(MATERIAL SUPPLIED begins)

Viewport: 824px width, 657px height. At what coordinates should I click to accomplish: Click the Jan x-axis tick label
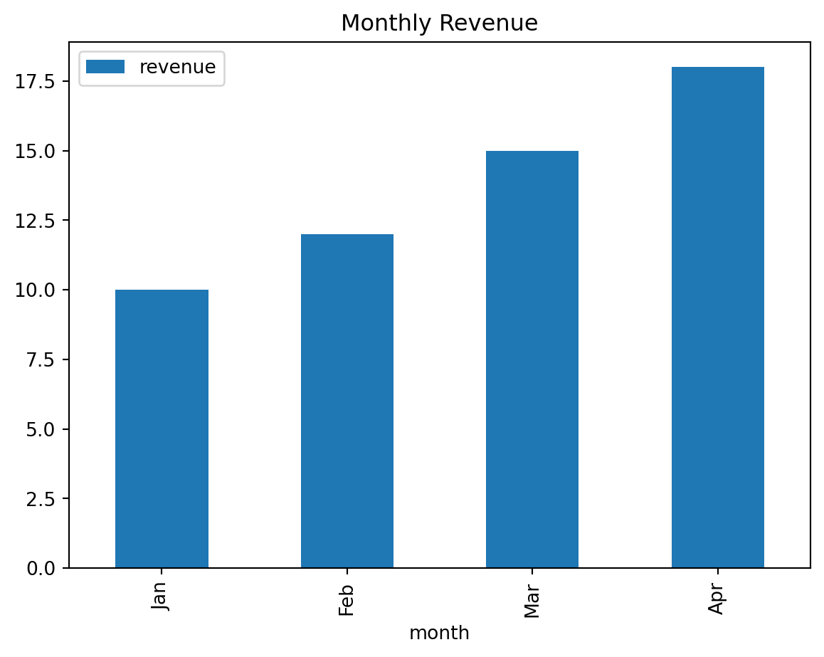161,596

(MATERIAL SUPPLIED ends)
(MATERIAL SUPPLIED begins)

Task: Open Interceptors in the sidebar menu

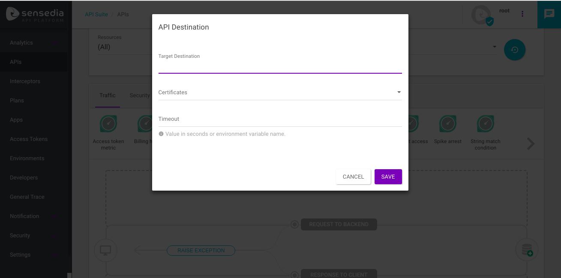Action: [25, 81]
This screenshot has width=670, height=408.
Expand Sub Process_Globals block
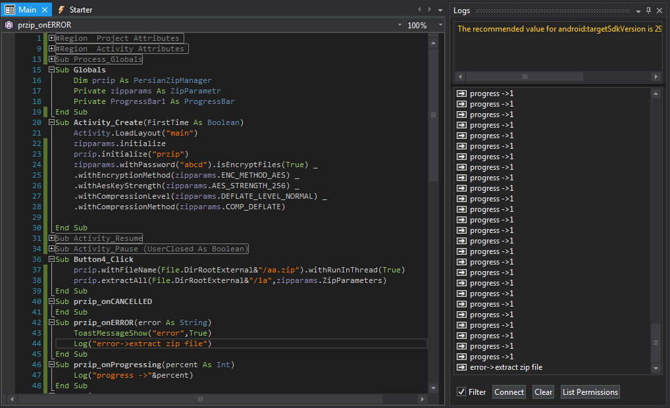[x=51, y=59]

(MATERIAL SUPPLIED ends)
(MATERIAL SUPPLIED begins)

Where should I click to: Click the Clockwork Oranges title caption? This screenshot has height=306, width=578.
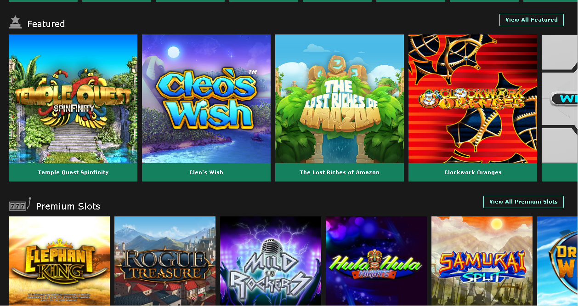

(MATERIAL SUPPLIED ends)

* EXERCISE
In the listing above, locate each line with "This" and copy it.

* REPLY
This screenshot has width=670, height=408.
Where should I click to: Click the Clockwork Oranges title caption? This screenshot has height=306, width=578.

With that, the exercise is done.